------ TEXT ------

Reducing hospital admissions: a new integrated model for care homes

Sally Roberts is Lead Nurse (Quality and Partnerships) at Walsall Clinical Commissioning Group. Here she describes work undertaken jointly by Walsall CCG and Walsall Healthcare NHS Trust, which has led to the implementation of a new integrated health care model within care homes.

Walsall’s new model of care has enabled the whole care home sector to raise standards, measurably improve outcomes for residents in care homes and reduce unnecessary hospital admissions.

Our work commenced in earnest with the nursing home sector over three years ago, at a time when there was increasing suspension of admissions, often due to poor quality and patient safety issues; these reduced market capacity and choice for people, and created financial uncertainty for some smaller independent homes. Care home managers reported in several forum meetings that they were struggling with poor staff retention, disrupting stability of care, leading to ineffective planning and viability of the home in the long term. In addition, the lack of proactive management of patients resulted in a high number of avoidable hospital admissions.

An analysis undertaken by Walsall CCG to explore the factors that resulted in unplanned admissions to the local hospital: it revealed that amongst Walsall Nursing Home patients admitted to hospital, 78% were admitted by West Midlands Ambulance Service from 999 calls made by nursing homes. Further analysis revealed that 89.8% of hospital admissions were attributed to diagnosis of chest infection, falls and urinary tract infection: all conditions which might have actually been treated in the care home, preventing hospital admissions. A significant number of residents were admitted into hospital for end of life care.

------ RECORDS ------

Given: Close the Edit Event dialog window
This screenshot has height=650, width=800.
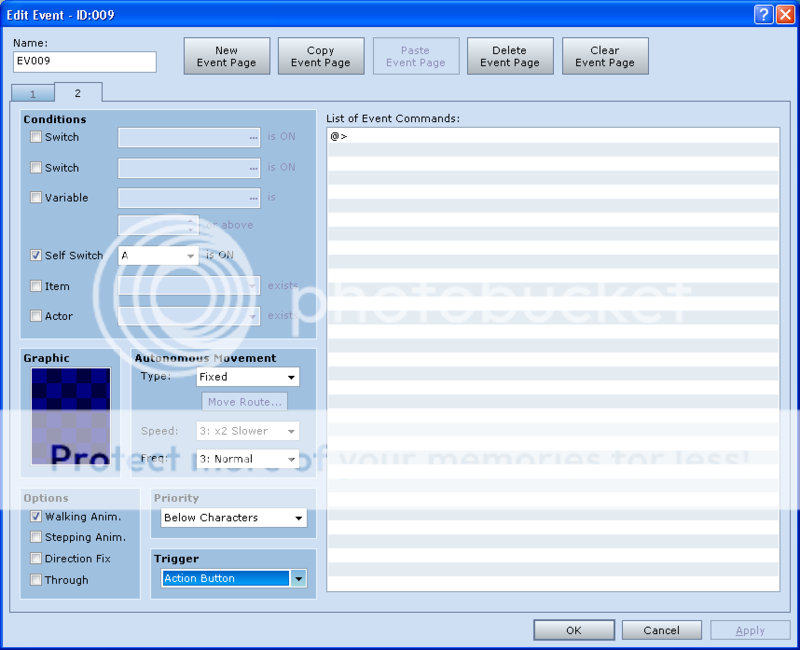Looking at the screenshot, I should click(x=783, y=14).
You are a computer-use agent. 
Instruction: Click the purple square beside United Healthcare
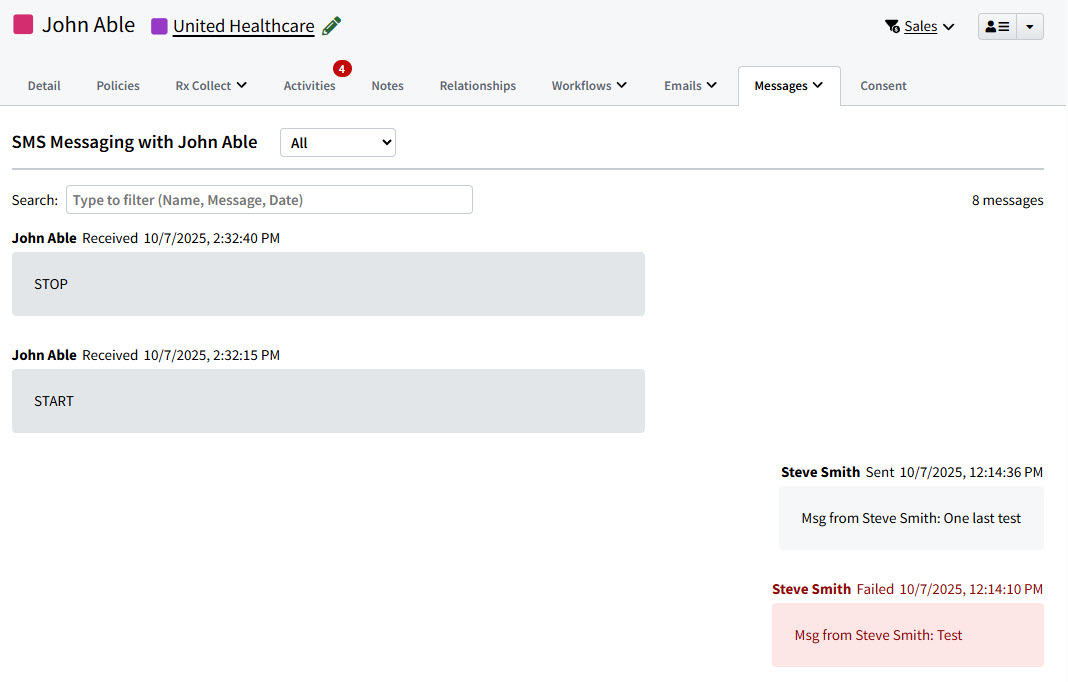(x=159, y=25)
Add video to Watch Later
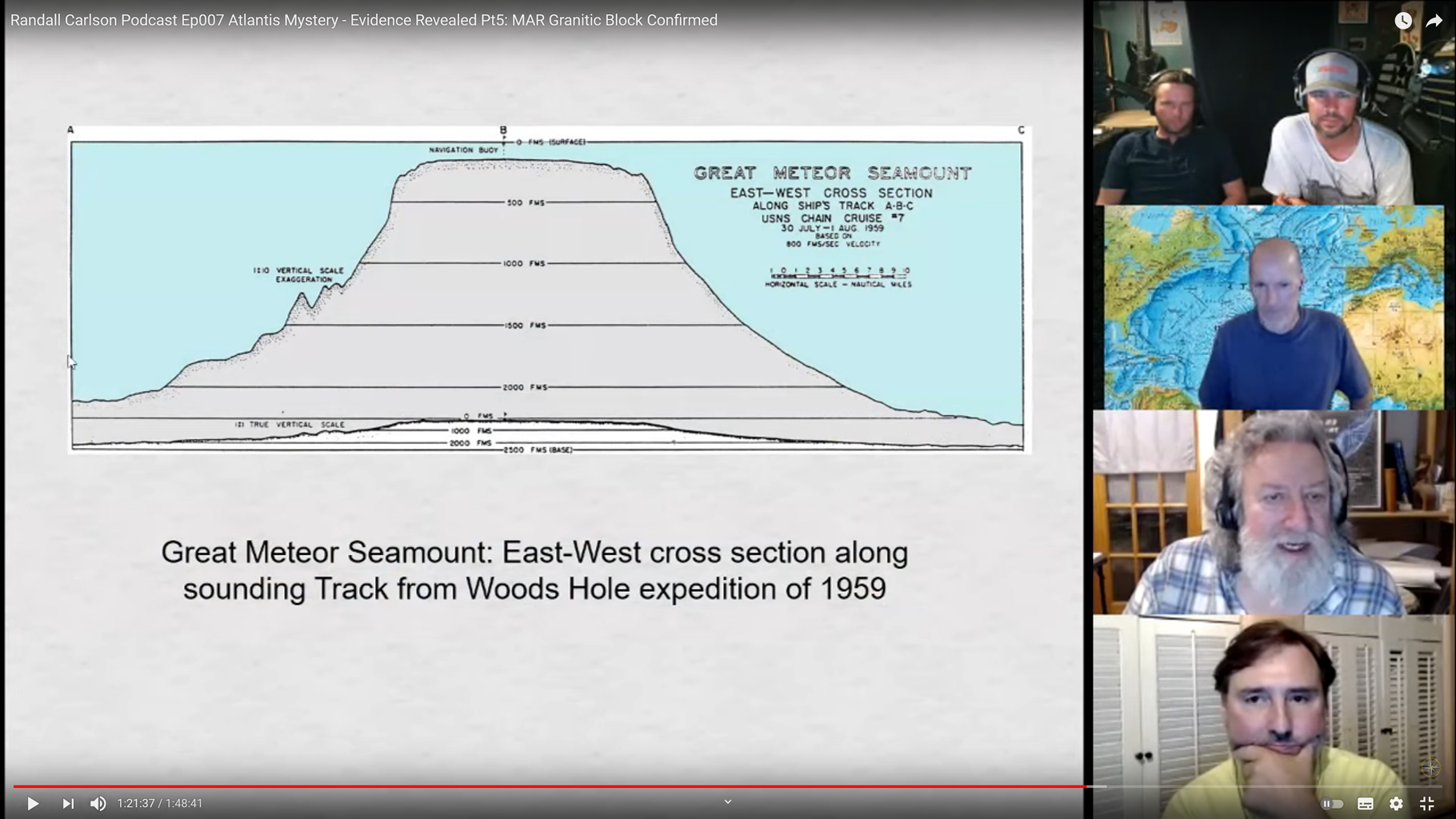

------

# REQUIREMENT 1
In the care homes article, what percentage of hospital admissions were attributed to chest infection, falls and urinary tract infection?
# REQUIREMENT 2
Write out the care homes article word for word from "Our work commenced" to "avoidable hospital admissions.".
The material was drawn from a separate source, unrelated to the care homes article.

# TASK OUTPUT 1
89.8%

# TASK OUTPUT 2
Our work commenced in earnest with the nursing home sector over three years ago, at a time when there was increasing suspension of admissions, often due to poor quality and patient safety issues; these reduced market capacity and choice for people, and created financial uncertainty for some smaller independent homes. Care home managers reported in several forum meetings that they were struggling with poor staff retention, disrupting stability of care, leading to ineffective planning and viability of the home in the long term. In addition, the lack of proactive management of patients resulted in a high number of avoidable hospital admissions.